Так что к середине XIX века губернские нравы мало изменились по сравнению с «галантным» веком. М.Е.Салтыков в январе 1851 года пишет из Вятки брату Дмитрию о том, что гибнет «среди нелепых бумаг губернского правления и подлейшего бостона». Погруженность в дела – канцелярская «галера» – не спасает от тоски и скуки, и Салтыков вынужден был погрузиться в забвение и оглушать себя либо водкой, либо карточными играми в бостон, вист и преферанс. Других развлечений в тогдашней Вятке не было.
В Рязань Салтыков как вице-губернатор попал в разгар подготовки реформы 1861 года и своей требовательностью к подчинённым сразу приобрёл лютую ненависть местного общества. Сочувствие к положению крестьян и попытки оградить его от помещичьего и бюрократическо-чиновничьего произвола вызвало ненависть со стороны помещиков. В 1861 году крепостническая Рязань пыталась даже судить Михаила Евграфовича за… демократизм!
Смоленский губернатор Н.П.Бороздна (1862—1871) в 1866 году жаловался Никитенко на распространение в губернии другой болезни – нигилизма. Стало расти число смолянок, не желавших вступать в законные браки и предпочитавших браки гражданские.
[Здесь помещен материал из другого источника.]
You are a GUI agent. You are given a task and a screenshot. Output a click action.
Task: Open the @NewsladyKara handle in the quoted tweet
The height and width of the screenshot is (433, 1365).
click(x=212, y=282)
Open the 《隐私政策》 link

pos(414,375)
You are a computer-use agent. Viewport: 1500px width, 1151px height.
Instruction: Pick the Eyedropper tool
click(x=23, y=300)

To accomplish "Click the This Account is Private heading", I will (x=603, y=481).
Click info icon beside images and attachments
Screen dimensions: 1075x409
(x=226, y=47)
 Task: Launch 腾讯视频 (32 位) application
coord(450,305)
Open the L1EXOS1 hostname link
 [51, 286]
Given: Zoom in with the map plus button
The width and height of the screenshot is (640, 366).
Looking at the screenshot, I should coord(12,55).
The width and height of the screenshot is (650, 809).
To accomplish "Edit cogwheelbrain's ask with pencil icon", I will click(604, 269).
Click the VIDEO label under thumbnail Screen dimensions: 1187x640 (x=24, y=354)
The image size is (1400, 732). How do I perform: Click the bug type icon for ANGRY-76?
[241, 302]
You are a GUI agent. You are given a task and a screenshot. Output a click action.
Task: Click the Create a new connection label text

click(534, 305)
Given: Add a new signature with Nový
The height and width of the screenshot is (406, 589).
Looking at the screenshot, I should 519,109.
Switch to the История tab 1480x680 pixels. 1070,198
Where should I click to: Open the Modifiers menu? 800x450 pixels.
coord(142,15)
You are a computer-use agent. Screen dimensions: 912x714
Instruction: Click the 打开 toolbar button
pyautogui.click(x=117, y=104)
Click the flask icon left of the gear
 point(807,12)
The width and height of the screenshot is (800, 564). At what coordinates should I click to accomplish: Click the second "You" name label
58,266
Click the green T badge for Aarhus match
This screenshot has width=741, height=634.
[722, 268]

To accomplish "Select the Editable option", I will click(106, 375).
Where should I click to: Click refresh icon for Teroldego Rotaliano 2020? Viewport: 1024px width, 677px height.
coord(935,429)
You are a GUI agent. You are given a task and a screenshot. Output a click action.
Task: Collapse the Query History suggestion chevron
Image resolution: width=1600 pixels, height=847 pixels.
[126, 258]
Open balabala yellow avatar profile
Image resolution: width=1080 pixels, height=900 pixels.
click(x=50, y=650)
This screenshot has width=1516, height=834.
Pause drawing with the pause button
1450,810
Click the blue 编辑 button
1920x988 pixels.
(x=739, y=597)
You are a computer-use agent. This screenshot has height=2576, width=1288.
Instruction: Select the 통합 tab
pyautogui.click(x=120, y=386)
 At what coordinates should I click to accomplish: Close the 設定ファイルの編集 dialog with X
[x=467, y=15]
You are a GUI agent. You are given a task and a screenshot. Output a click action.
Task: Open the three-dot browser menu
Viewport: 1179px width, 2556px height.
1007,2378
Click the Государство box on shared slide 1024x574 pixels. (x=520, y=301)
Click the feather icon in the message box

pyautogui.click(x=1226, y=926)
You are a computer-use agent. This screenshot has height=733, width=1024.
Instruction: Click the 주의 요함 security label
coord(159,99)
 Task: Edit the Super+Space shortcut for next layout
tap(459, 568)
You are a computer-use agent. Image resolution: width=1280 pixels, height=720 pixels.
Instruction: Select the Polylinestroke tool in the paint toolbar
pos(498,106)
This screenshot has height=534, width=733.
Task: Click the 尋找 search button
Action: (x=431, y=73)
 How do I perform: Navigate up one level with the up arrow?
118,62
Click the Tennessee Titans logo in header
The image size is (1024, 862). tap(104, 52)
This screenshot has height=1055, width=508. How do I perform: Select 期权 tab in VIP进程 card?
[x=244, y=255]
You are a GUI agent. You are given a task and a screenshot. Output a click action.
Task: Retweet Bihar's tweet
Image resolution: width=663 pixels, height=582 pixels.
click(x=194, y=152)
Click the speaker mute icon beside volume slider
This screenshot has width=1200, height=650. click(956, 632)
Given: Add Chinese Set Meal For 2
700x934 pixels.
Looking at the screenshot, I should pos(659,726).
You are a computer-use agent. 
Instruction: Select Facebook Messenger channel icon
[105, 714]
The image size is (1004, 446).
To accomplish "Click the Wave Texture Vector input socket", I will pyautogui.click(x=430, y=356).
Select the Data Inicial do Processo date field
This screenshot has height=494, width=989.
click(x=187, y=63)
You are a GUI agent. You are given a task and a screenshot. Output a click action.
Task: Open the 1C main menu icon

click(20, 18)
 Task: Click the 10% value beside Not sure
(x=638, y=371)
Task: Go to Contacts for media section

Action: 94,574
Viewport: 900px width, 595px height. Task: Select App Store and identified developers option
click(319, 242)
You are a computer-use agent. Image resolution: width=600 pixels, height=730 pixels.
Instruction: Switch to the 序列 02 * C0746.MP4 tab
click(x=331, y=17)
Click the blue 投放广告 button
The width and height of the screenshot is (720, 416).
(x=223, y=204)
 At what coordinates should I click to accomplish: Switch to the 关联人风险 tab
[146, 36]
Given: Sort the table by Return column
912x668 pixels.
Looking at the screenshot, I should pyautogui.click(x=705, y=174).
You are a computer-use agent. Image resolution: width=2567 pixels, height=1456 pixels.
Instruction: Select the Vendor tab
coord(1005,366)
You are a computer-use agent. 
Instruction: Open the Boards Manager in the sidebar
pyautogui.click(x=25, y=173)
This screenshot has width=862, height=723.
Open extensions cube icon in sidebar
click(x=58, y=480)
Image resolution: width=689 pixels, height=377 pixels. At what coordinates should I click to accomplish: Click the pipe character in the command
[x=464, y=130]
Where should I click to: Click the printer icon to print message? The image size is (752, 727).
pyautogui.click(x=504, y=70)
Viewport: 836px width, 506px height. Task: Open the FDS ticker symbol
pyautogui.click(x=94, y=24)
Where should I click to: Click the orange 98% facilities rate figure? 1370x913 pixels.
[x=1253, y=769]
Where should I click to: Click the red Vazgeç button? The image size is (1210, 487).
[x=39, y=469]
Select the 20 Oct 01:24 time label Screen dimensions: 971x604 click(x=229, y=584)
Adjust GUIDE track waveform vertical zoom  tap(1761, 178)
Что бы говорил бедный Николай Петрович, доживи он до наших дней!
…Побываем теперь вместе с доктором Дримпельманом в новом таврическом городе Николаеве и перенесёмся в год 1788-й от рождества Христова. Когда извозчик, доставивший нашего мемуариста из Елизаветграда, остановился и сказал «Приехали», Дримпельман был, мягко говоря, шокирован. Кроме нескольких хижин из тростника и часовых, он ничего не узрел. Таков был тогда город Николаев.
Согласно приказу, Дримпельман должен был явиться к бригадиру Фалееву. Расспросив часовых, он узнал, что к Фалееву нужно было ехать ещё пять вёрст. Но Фалеева он встретил на полпути, в местечке под громким названием «Богоявление», в котором было 16 деревянных и крытых тростником хижин, а также палаток и татарских юрт. Это был госпиталь, в котором Дримпельману предстояло работать. Обслуживающий персонал жил в землянках.
Вновь прибывший стал искать своих будущих коллег, но всё никак не мог добиться на этот счёт ни от кого никакого толка. Так он остановился в раздумье на каком-то холме, как вдруг из-под его ног наружу вышел человек. Это был аптекарь, которого он знал лет десять тому назад по Кронштадту и который и ввёл Дримпельмана в курс дела.